Task to complete -
Look through the entries for the string "agent" and copy every line where it shows up.

━━━ Material supplied ━━━

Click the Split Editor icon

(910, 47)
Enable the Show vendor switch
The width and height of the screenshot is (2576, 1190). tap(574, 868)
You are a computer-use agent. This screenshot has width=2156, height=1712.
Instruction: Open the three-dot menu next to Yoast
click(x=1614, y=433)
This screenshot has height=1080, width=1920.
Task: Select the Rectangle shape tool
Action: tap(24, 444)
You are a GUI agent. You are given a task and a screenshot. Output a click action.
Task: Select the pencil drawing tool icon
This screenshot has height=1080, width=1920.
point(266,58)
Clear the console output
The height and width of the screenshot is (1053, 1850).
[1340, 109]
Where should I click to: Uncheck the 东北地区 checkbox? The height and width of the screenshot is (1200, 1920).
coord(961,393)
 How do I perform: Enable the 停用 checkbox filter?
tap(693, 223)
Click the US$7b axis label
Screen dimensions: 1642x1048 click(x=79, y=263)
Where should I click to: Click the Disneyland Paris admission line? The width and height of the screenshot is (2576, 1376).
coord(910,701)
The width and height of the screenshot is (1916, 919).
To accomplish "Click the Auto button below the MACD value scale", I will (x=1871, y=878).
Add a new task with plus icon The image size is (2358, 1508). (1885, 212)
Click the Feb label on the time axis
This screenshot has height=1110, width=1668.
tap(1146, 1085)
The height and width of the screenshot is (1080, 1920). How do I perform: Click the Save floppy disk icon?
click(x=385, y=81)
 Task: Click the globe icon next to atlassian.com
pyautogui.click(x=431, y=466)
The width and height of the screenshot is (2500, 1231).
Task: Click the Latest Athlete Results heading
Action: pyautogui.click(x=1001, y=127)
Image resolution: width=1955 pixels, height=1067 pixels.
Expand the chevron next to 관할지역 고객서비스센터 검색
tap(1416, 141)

━━━

Exercise answer -
You are a computer-use agent. This screenshot has width=2156, height=1712.
You are a GUI agent. You are given a task and a screenshot. Output a click action.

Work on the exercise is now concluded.